(Dataset content begins)
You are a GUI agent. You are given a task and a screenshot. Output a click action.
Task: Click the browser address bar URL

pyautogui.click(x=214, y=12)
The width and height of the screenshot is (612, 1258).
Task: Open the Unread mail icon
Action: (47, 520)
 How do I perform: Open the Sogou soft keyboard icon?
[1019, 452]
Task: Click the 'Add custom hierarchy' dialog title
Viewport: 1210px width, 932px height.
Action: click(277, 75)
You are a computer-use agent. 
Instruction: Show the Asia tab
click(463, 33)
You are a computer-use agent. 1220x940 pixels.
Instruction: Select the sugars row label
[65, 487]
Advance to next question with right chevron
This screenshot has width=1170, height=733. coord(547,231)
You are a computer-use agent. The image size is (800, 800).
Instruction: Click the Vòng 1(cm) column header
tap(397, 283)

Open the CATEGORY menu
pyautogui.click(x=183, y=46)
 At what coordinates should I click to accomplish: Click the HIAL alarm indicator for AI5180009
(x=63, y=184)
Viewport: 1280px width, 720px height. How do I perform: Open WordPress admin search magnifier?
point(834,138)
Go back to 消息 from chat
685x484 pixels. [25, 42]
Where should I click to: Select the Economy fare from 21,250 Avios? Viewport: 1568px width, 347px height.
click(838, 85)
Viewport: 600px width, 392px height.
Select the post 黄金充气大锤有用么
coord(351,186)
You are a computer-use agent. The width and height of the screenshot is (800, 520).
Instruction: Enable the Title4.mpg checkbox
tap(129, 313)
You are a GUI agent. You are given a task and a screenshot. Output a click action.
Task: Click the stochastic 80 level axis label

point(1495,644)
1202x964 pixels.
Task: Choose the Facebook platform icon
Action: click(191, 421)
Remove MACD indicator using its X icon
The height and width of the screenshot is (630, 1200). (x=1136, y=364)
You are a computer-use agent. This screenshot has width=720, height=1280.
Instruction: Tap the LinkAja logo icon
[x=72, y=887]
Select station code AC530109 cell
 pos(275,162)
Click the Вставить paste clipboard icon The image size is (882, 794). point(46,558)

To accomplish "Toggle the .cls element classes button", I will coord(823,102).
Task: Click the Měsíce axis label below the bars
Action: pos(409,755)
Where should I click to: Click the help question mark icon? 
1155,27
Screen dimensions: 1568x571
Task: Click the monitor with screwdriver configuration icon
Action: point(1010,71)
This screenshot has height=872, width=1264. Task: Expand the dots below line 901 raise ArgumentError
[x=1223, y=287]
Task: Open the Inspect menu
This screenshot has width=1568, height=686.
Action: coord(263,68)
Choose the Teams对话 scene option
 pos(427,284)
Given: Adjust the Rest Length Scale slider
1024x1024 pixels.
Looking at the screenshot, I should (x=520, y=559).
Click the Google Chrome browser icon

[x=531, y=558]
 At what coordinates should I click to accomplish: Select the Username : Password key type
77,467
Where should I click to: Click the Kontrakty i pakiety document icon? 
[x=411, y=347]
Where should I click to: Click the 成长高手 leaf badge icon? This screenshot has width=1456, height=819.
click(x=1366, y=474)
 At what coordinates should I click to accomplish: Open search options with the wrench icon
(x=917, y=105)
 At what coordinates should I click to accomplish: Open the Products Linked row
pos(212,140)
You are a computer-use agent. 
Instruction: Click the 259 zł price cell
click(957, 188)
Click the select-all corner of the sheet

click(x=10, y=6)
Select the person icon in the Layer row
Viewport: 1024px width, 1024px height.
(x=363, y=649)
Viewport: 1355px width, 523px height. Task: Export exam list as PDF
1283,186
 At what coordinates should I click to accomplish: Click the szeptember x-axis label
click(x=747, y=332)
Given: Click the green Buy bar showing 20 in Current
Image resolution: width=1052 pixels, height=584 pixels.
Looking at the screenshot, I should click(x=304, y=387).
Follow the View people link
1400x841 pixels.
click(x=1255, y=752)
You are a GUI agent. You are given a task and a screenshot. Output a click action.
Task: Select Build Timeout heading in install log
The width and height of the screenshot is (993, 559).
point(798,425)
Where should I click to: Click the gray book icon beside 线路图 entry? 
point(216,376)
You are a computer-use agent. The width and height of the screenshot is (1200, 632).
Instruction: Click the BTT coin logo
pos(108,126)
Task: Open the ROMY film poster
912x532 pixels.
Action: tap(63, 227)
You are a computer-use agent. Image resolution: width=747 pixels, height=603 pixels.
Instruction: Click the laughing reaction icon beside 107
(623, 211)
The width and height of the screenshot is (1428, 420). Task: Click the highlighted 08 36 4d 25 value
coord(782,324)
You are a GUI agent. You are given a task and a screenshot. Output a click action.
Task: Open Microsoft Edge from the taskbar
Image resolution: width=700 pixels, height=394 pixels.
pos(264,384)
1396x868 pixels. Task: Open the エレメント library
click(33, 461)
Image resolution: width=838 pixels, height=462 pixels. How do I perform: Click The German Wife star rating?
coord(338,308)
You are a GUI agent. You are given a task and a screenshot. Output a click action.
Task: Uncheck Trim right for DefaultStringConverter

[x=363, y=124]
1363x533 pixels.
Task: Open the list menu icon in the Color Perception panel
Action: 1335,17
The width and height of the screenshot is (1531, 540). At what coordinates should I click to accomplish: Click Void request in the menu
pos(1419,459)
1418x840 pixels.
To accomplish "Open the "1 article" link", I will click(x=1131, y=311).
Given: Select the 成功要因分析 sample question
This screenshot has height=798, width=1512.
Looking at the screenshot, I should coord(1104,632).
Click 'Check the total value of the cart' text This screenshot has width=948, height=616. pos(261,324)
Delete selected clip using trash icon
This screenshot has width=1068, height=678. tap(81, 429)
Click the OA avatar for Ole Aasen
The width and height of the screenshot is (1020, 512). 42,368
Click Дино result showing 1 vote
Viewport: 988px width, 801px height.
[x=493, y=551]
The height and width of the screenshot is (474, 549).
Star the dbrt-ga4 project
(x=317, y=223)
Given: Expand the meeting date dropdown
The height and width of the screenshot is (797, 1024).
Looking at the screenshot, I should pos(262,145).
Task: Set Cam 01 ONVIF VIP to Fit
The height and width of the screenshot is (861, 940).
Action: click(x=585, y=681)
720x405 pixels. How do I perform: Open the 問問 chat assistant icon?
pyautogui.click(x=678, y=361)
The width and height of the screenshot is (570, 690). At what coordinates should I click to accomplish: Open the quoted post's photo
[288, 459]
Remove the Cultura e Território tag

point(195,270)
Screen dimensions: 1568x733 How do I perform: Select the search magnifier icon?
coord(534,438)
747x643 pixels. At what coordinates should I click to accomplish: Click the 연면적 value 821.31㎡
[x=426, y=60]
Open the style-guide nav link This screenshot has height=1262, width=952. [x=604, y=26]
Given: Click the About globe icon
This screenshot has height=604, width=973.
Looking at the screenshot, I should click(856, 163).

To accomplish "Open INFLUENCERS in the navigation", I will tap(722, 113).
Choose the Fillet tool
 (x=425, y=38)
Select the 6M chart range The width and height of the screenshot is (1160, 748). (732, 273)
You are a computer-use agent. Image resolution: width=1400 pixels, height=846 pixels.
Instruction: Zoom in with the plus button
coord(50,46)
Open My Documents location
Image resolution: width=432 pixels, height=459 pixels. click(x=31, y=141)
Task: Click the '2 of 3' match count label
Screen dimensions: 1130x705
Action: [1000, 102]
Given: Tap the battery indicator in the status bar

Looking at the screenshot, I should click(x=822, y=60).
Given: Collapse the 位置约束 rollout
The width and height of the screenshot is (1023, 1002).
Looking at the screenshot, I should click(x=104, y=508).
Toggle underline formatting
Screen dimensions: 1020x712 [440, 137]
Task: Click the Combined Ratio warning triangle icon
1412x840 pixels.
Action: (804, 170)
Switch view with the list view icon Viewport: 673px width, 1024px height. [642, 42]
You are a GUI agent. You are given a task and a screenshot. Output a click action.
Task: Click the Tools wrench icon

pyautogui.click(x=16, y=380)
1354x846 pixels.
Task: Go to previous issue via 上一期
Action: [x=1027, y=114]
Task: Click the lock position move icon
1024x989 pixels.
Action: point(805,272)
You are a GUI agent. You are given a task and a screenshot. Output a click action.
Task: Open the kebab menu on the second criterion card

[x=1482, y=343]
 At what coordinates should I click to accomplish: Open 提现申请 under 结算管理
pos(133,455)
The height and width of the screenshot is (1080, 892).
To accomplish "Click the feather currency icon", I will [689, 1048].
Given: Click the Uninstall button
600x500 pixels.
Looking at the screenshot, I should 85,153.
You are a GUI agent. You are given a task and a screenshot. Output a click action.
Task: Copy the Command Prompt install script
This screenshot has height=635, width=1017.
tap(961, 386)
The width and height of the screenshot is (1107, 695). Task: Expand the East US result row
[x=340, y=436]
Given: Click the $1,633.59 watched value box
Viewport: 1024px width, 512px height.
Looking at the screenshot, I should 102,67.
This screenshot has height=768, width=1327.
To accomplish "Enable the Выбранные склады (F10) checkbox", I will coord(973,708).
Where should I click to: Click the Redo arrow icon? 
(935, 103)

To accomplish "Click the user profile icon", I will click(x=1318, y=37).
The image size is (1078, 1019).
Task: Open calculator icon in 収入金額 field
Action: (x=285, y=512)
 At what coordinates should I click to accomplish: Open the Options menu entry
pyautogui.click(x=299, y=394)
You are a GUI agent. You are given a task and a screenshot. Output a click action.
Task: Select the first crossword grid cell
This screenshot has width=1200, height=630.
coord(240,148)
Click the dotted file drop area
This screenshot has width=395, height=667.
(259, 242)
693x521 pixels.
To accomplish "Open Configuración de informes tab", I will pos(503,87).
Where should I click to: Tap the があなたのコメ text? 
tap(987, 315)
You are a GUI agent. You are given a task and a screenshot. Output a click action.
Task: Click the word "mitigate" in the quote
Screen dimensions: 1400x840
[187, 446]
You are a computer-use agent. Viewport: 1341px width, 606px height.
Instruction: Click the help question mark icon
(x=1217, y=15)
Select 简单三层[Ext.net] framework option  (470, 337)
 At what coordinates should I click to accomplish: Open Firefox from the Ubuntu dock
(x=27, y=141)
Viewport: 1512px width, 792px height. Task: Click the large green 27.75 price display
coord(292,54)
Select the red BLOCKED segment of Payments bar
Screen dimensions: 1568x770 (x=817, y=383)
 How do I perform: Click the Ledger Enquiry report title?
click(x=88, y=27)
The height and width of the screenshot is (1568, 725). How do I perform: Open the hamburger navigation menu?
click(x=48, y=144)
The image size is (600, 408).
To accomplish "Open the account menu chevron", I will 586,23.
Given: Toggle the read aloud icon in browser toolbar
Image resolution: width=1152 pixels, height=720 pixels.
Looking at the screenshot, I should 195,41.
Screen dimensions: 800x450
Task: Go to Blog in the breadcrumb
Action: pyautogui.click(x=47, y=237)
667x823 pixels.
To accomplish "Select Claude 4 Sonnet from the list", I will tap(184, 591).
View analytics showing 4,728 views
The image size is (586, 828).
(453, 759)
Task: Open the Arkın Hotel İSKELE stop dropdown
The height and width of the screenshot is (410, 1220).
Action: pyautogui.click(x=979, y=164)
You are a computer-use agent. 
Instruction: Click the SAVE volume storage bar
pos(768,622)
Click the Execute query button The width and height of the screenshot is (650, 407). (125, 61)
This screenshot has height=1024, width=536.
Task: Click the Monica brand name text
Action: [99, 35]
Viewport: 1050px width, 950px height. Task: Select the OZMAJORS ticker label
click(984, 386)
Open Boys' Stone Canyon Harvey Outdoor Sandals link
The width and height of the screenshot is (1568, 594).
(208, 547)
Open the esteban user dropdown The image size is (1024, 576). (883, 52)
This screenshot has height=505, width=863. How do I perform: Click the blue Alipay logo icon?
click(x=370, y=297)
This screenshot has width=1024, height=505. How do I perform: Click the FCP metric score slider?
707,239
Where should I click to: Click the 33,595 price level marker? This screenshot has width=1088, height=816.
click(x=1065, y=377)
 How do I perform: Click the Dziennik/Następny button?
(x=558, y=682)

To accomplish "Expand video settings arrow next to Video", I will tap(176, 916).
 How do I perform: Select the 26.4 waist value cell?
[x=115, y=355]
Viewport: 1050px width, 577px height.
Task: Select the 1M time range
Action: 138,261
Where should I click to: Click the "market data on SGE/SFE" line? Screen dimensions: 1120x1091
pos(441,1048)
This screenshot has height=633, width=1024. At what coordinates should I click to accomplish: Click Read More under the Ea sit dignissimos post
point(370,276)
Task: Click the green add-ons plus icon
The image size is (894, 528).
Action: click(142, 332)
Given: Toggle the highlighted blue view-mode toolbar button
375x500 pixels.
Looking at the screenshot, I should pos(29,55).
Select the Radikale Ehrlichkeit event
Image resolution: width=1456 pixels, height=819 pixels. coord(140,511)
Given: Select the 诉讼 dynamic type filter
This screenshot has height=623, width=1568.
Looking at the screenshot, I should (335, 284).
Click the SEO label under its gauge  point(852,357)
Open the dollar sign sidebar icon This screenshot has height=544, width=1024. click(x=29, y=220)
(Dataset content ends)
* _What is expected_:
Out of the records above, pull the lines that include the word "toolbar".

* _Written answer_:
Given: Toggle the read aloud icon in browser toolbar
Given: Toggle the highlighted blue view-mode toolbar button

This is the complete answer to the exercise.